Ab initio characterization of possible dissociation pathways for multiphoton ionization of the water dimer in supersonic free jets

Abstract

Unrestricted Hartree-Fock and second-order Møller-Plesset ab initio calculations using several split-valence basis sets complemented with polarization and diffuse functions were done on H 2O + and H 2O · H 2O +. We studied the performance of the level of calculation and the basis sets used in predicting the structure and energy ordering of the ground and excited states of the water radical cation. Very good agreement was found for the three states (ground 2B 1 and excited 2A 1 and 2B 1); deviations were less than 0.3 eV in all cases. The calculated optimized structures were in close agreement with experiment. We also made calculations on the two lowest-lying A' and A″ states of the water dimer radical cation at the optimized geometry of neutral (H 2O) 2 and at its own intermolecular optimized structure within each basis set.
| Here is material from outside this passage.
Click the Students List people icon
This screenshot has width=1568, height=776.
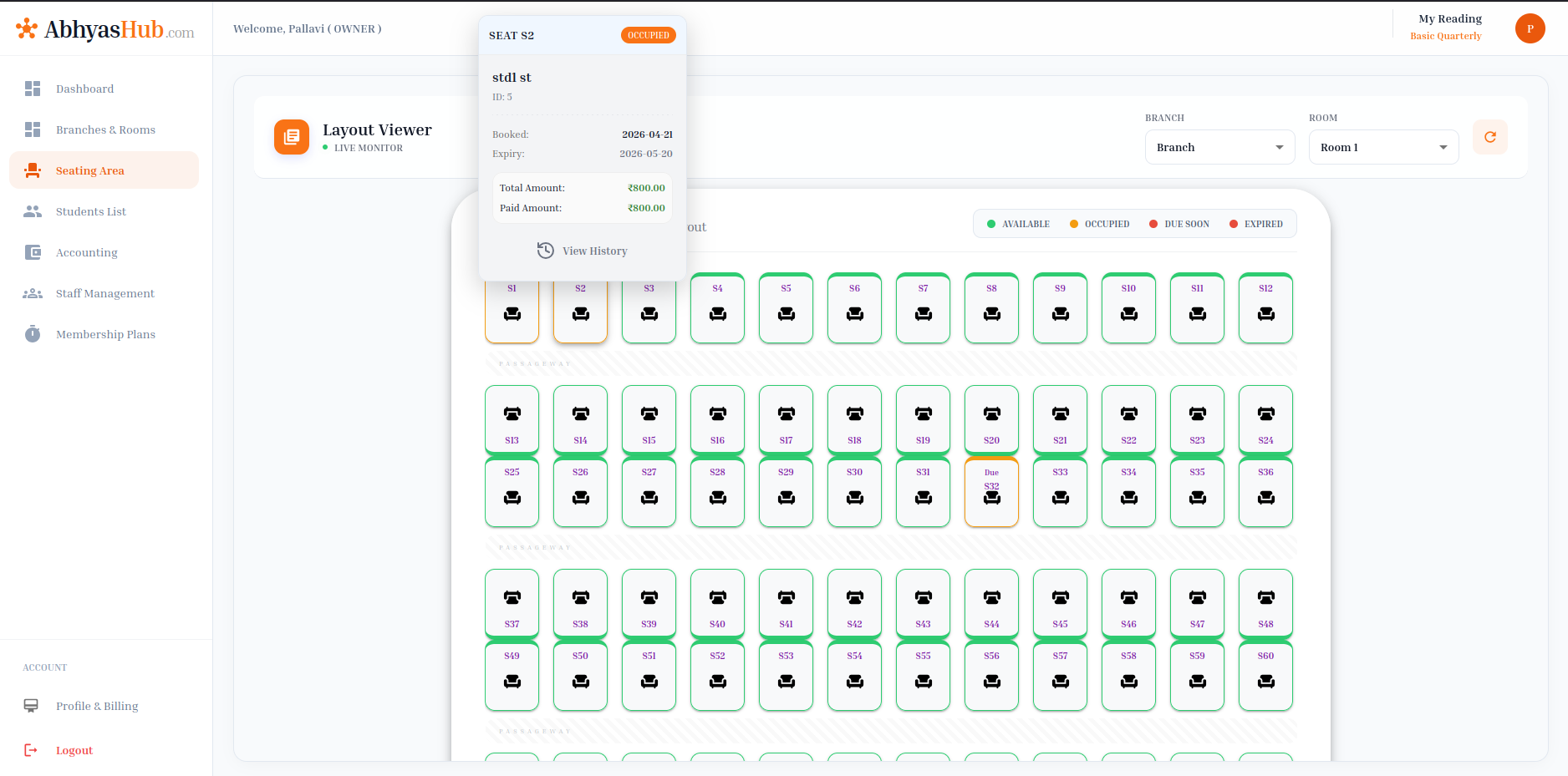click(x=33, y=211)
The results predict a charge transfer complex for the A' state of the water dimer radical cation and that if no proton transfer is allowed both states require more or less the same excitation energy. This suggests the possibility of two potential energy hypersurfaces being close enough for a large coupling to take place. Comparison with previous theoretical studies shows that inclusion of dynamic correlation through perturbation theory is sufficient to obtain as good an agreement with experiment as that obtained with the best configuration interaction calculations done so far.